Mental-Health Reform Is a Bipartisan Issue
Category: News & PoliticsVia: vic-eldred • one month ago • 126 comments
By: Stephen Eide (WSJ)
Recent mass shootings in Uvalde, Texas, and Buffalo, N.Y., have prompted urgent calls to change the culture. That's harder to do than changing policy, which is hard enough. Changing policy requires dealing in specifics, and also probabilities. Policy works within constitutional parameters to reduce the risk of harm, not to eliminate harm entirely.
Debates over mass shootings have a reputation for devolving into partisanship. Democrats, favoring gun control, accuse Republicans of opportunistically raising mental-health questions as a diversion tactic. It's partly true: Republicans do neglect mental-health reform in ordinary times. But there are achievable policy measures that could be pursued to reduce the risk of mental illness-related violence.
In fact, mental-health reform stands as one of the great bipartisan success stories of our time. The 2012 Newtown, Conn., mass shooting motivated Congress to investigate the failures of American mental healthcare. The final results of this investigation became law in the 21st Century Cures Act, passed overwhelmingly by Congress and signed by President Obama in December 2016. It created a new assistant secretary position to oversee the Substance Abuse and Mental Health Services Administration, a federal agency long gone astray. The new law also facilitated state-level expansions of assisted outpatient treatment, one of the most reliable community-based programs for stabilizing people with serious mental illness.
Sens. Bill Cassidy (R., La.) and Chris Murphy (D., Conn.) are currently trying to revive that spirit of bipartisanship with their reauthorization of the 2016 act. But their current bill could be strengthened by taking on two major reforms that were considered in the wake of Newtown but didn’t end up becoming law: a repeal of the so-called IMD Exclusion, which restricts Medicaid’s ability to fund inpatient psychiatric care, and allowing families of mentally ill adults more access to their loved one’s health information by weakening Health Insurance Portability and Accountability Act restrictions. Dealing with these bits of unfinished business would help increase the rate of treatment for the seriously mentally ill, which is—or should be—the goal of mental-health policy.

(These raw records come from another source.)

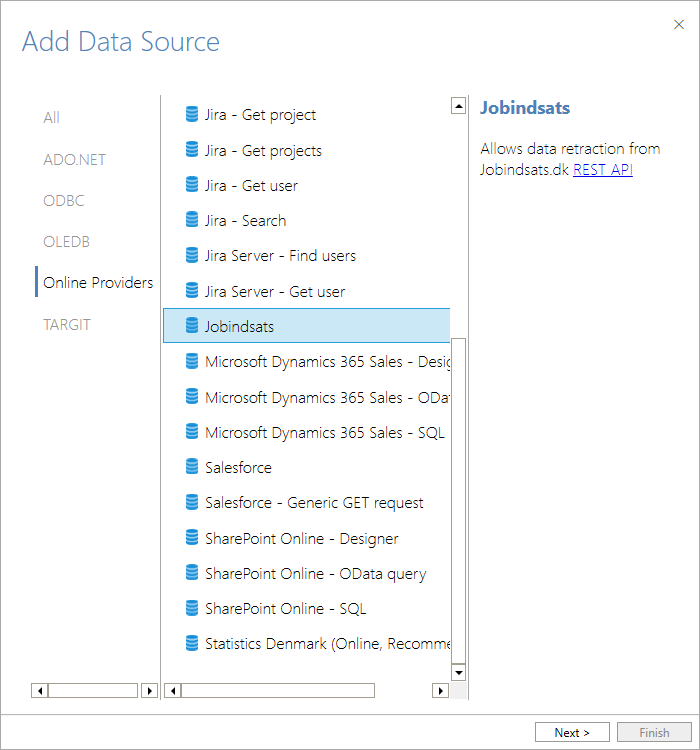Image resolution: width=700 pixels, height=750 pixels.
Task: Click the database icon beside Jira - Get user
Action: point(192,185)
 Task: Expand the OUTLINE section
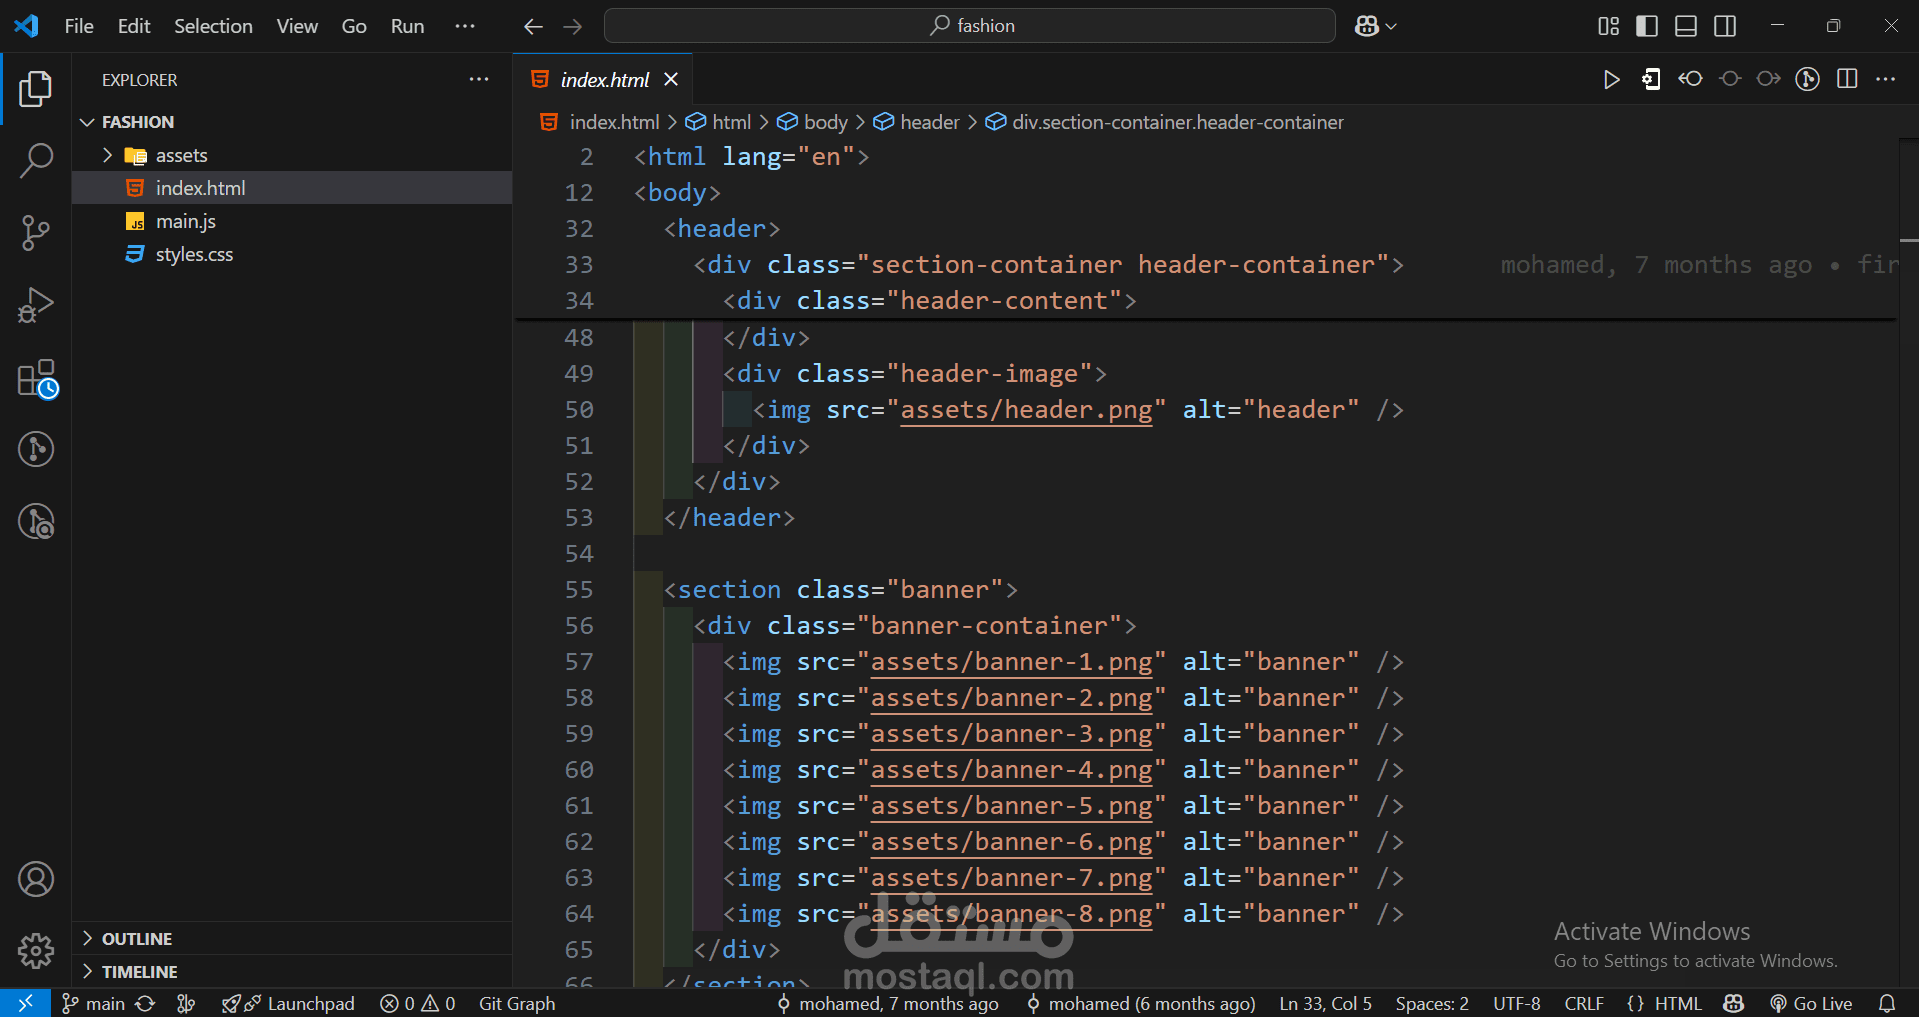[137, 939]
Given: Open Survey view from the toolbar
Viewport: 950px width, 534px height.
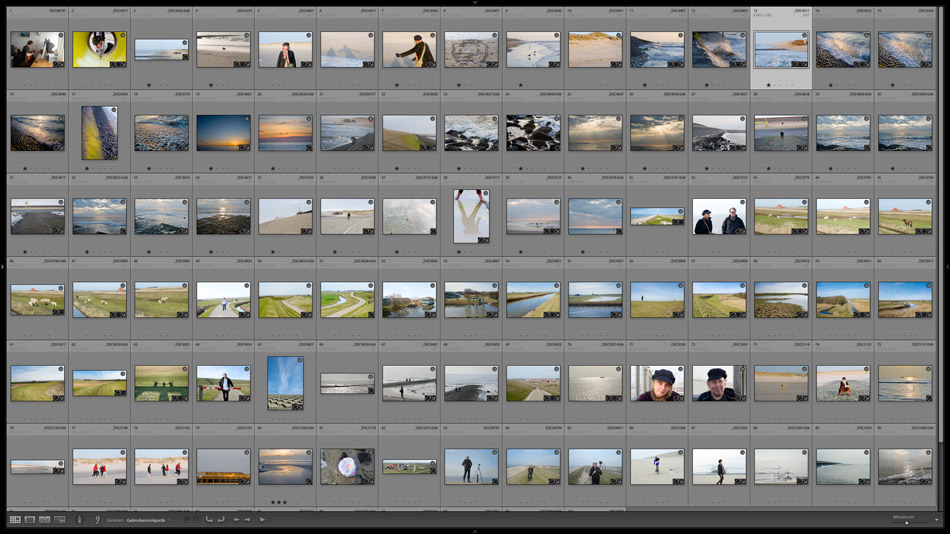Looking at the screenshot, I should click(x=59, y=520).
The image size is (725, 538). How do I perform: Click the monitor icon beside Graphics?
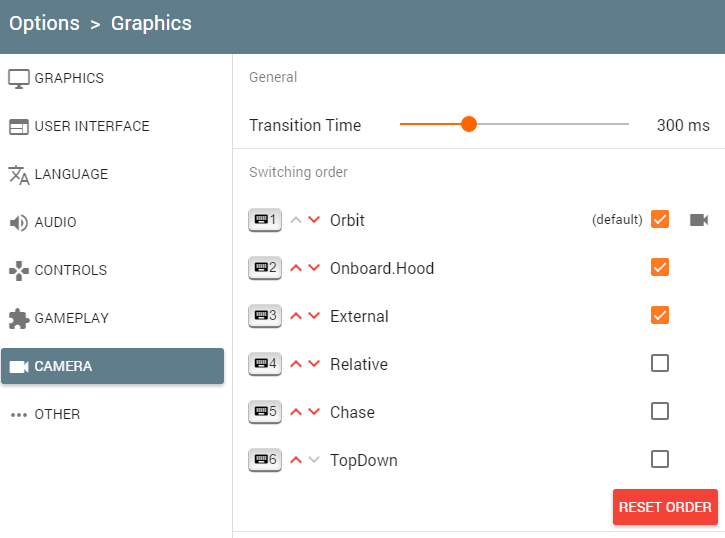(x=18, y=79)
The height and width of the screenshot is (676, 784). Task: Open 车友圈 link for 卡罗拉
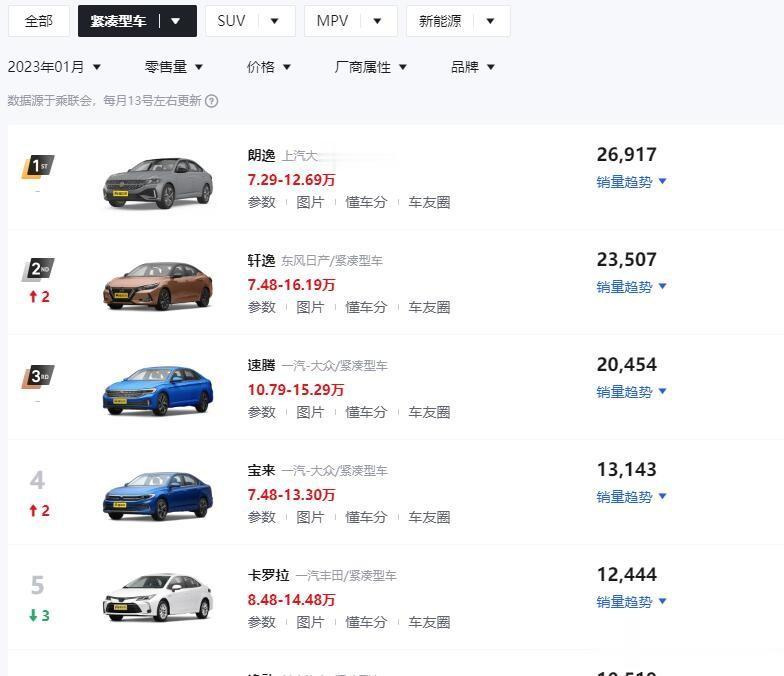(429, 622)
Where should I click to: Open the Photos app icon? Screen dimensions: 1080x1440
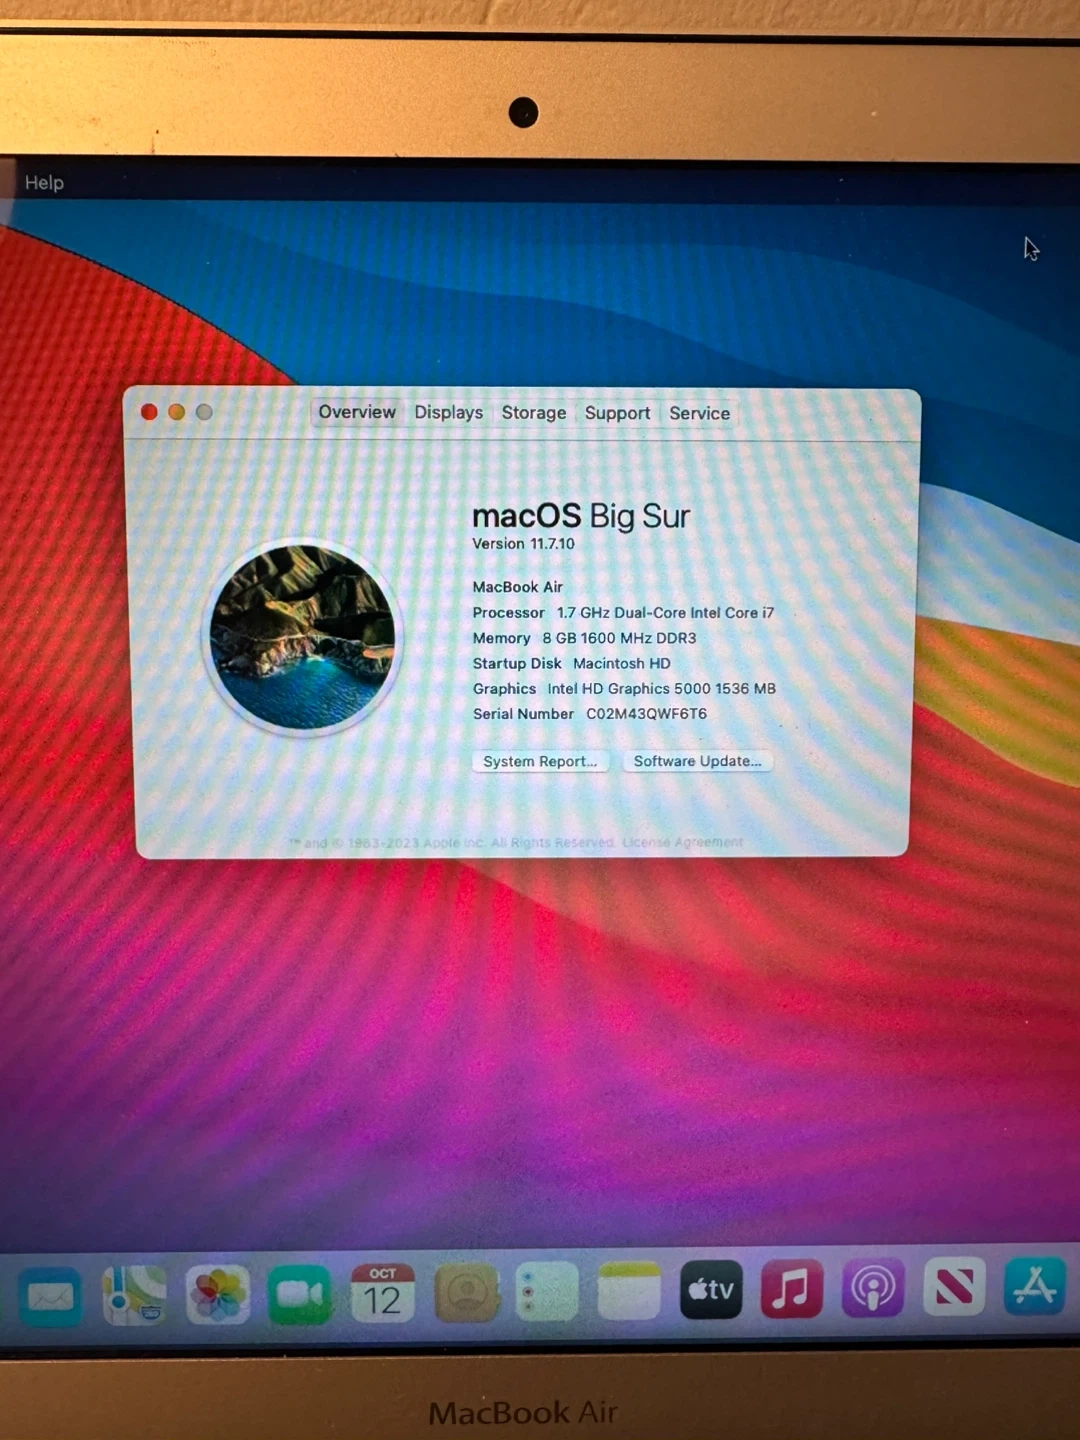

Mentally ill people in treatment are less violent than the untreated. Increasing the rate of treatment would reduce mental illness-related violence generally. Most of the violence committed by mentally ill people is more mundane than spectacular mass shootings. Preventing such slaughter would require a more precise intervention—targeting a certain form of violence committed by a certain class of mentally ill people—than mental-health policy can supply.
The same uncertainty prevails with leading gun-control proposals. It is easier to focus on barriers to preferred changes—such as political stonewalling and judges’ alleged misinterpretation of the Constitution—than on what those changes would accomplish if the barriers didn’t exist.
One way to work on changing the culture is to force a debate over policy. The policy changes we’re willing to enact reflect who we are as a culture. A serious culture demands more from policy debate than virtue signaling, even if that means having to accept changes that promise only marginal benefits.